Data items
---

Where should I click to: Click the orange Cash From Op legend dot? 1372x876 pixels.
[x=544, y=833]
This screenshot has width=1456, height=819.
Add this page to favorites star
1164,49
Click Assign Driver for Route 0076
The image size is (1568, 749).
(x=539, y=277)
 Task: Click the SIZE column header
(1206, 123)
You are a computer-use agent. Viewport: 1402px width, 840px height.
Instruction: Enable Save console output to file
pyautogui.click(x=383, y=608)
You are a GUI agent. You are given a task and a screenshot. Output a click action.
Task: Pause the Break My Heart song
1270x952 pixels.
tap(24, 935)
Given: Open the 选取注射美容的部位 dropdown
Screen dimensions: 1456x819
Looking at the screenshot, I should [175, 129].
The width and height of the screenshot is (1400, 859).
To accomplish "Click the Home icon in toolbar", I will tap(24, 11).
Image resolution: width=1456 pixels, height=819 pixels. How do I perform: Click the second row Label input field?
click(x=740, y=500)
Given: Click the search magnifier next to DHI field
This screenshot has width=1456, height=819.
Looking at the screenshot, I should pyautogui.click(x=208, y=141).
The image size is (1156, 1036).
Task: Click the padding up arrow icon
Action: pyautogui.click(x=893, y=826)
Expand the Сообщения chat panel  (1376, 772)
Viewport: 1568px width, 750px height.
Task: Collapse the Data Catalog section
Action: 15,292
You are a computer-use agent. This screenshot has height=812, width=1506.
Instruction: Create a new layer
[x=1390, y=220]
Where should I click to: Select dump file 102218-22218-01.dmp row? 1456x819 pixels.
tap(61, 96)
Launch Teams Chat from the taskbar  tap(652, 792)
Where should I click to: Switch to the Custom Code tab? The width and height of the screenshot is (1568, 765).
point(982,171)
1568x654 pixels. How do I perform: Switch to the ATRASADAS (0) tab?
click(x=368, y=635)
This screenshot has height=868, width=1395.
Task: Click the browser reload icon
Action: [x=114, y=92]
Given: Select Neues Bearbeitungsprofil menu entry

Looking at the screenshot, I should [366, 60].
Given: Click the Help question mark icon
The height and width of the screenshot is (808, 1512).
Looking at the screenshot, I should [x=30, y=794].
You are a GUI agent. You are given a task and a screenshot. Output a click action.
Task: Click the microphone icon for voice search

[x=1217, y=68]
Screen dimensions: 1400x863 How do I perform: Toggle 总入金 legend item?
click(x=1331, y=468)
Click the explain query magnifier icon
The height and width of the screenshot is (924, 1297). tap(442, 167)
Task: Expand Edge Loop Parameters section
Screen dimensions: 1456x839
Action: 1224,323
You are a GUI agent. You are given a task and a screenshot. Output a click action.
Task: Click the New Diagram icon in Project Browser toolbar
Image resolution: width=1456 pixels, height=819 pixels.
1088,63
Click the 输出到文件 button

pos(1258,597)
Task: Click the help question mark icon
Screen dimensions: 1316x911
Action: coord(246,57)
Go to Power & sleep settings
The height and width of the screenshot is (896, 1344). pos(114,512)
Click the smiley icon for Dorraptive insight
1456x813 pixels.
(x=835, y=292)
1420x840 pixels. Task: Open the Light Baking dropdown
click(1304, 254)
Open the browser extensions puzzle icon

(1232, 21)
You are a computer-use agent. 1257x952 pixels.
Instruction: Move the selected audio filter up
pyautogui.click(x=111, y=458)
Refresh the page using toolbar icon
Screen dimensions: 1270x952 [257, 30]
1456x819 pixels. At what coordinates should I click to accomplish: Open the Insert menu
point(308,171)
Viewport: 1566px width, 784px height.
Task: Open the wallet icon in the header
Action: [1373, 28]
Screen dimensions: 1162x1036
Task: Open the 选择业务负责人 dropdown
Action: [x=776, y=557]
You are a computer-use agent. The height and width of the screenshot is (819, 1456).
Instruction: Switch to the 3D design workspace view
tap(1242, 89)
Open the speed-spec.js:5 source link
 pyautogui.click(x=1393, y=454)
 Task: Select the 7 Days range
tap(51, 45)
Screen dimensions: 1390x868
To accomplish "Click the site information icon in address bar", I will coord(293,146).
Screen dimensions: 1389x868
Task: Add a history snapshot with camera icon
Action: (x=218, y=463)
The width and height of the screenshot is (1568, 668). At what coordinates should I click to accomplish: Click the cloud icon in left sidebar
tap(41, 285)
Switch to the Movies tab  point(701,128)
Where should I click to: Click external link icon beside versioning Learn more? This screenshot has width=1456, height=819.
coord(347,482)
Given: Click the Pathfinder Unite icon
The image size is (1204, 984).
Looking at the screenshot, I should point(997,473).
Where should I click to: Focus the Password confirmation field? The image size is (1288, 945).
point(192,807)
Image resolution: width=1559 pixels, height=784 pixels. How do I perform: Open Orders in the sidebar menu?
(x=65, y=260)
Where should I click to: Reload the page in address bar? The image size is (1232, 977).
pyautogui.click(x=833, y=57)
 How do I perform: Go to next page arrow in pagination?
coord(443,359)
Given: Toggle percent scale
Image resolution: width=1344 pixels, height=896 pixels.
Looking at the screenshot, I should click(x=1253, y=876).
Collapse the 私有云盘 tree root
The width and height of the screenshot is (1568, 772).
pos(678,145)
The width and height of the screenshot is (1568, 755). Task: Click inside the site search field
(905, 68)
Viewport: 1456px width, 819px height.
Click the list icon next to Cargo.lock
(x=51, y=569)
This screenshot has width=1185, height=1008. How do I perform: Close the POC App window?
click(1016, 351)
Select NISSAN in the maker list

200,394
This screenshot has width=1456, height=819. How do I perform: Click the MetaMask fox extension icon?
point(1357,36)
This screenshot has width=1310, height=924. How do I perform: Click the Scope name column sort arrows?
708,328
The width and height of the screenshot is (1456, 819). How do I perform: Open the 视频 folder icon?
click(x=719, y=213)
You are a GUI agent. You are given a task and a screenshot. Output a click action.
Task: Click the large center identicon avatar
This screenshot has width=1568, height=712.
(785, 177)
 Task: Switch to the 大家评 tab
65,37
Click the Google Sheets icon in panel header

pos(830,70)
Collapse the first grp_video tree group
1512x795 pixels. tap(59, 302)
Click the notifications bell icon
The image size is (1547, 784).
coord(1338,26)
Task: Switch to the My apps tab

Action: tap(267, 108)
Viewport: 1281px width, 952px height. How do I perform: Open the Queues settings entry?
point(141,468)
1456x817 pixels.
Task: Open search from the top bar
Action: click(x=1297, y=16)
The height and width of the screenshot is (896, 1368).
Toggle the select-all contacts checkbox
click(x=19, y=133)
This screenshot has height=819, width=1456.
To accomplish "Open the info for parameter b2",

---

**What needs to be done**
Among the lines above, please find those with "computer" and copy them.

**Reply**
You are a computer-use agent. Viewport: 1402px width, 840px height.
You are a computer-use agent. This screenshot has height=812, width=1506.
You are a computer-use agent. 1257x952 pixels.
You are a computer-use agent. The height and width of the screenshot is (819, 1456).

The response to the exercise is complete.